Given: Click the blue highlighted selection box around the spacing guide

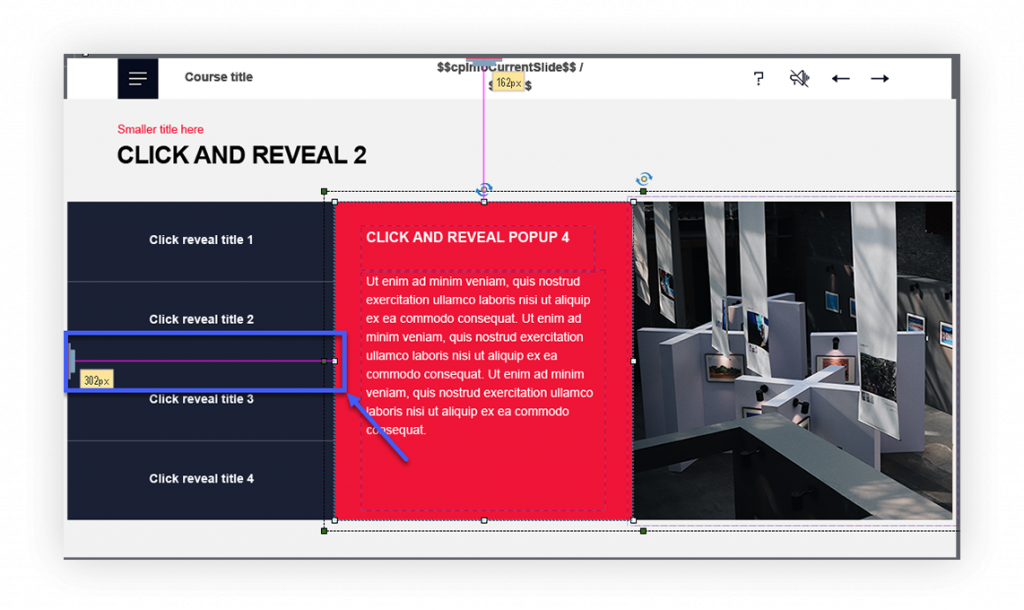Looking at the screenshot, I should pyautogui.click(x=204, y=362).
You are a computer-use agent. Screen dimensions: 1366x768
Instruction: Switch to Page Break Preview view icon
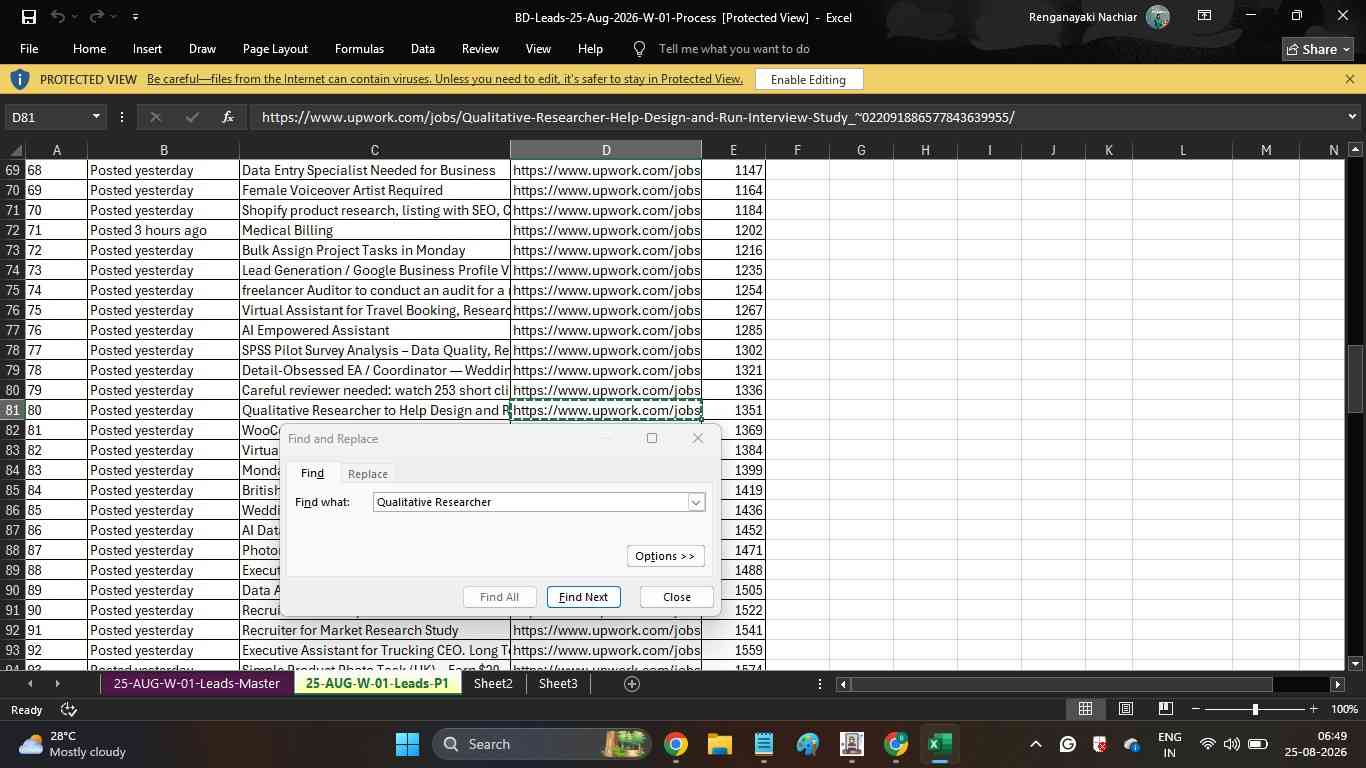1165,709
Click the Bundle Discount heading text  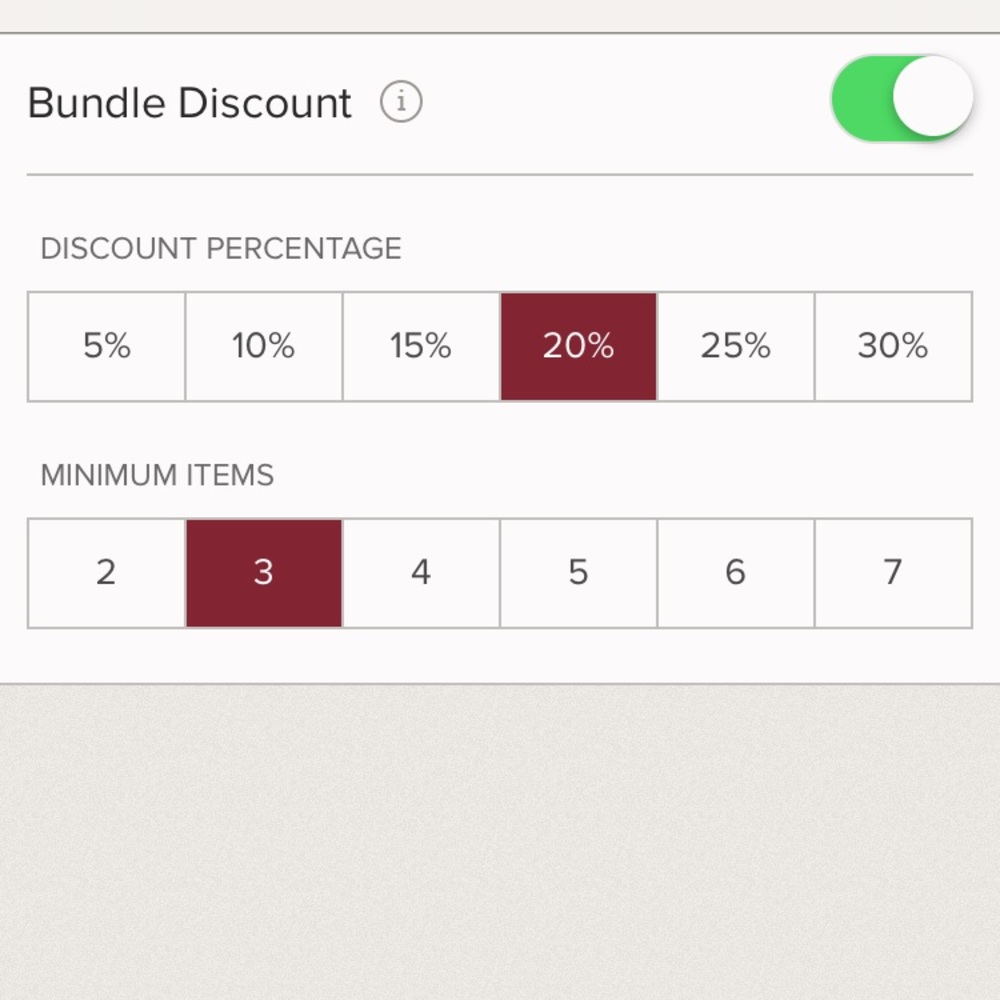coord(190,102)
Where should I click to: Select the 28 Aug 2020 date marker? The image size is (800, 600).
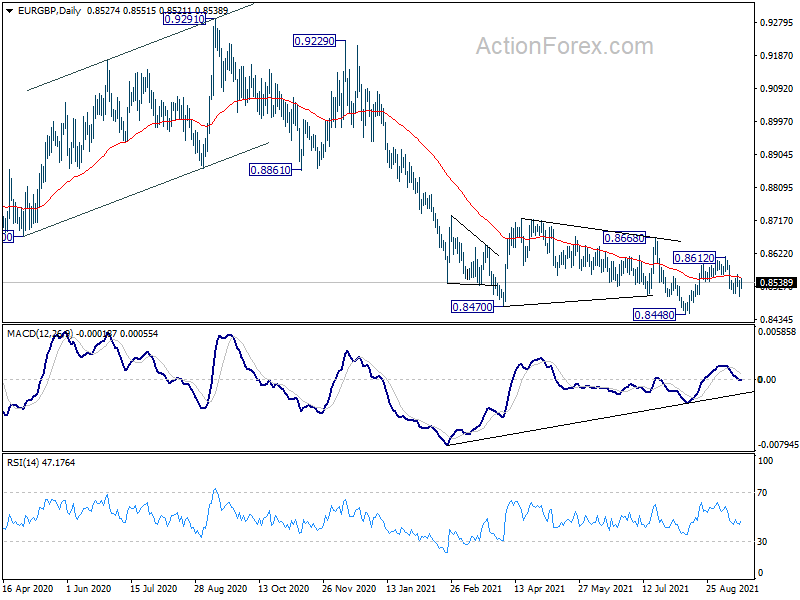[x=221, y=589]
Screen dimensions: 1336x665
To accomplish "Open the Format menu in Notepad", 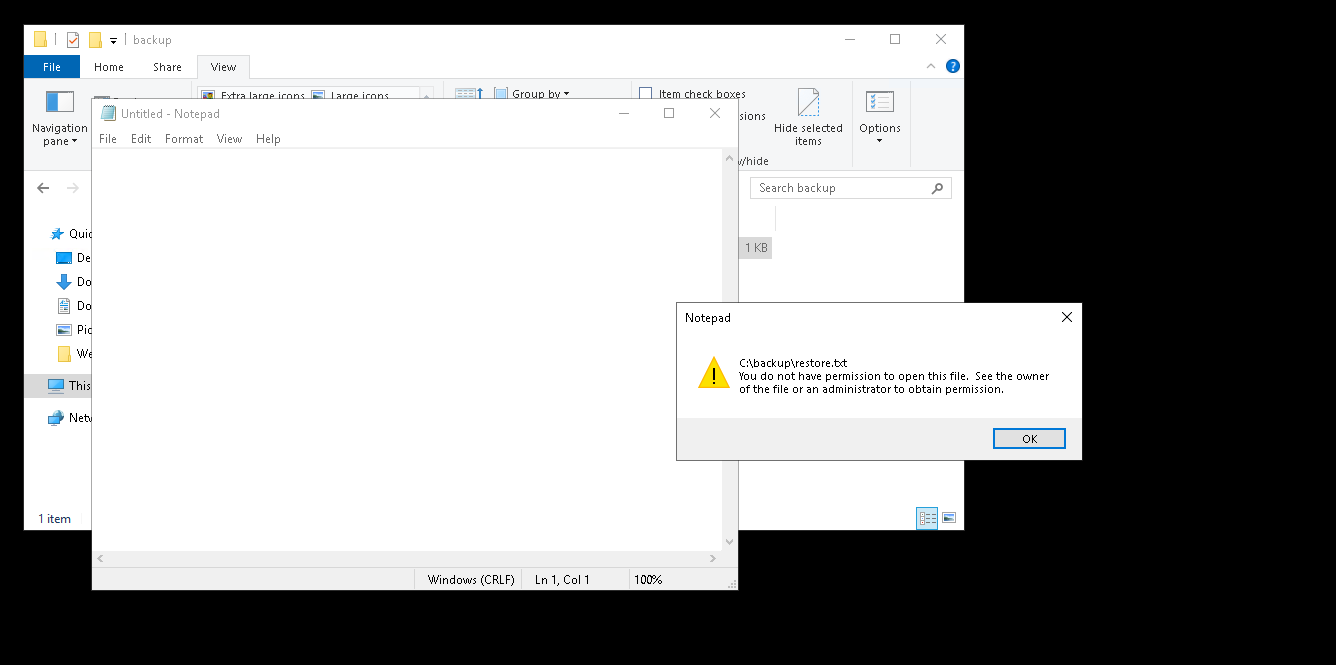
───
▶ [Given request]:
Copy the rows from the line containing "Screen dimensions: 1336x665" through the end of the rows, both ends included, and leave the pictures out of your copy.

▶ [Complete response]:
Screen dimensions: 1336x665
To accomplish "Open the Format menu in Notepad", 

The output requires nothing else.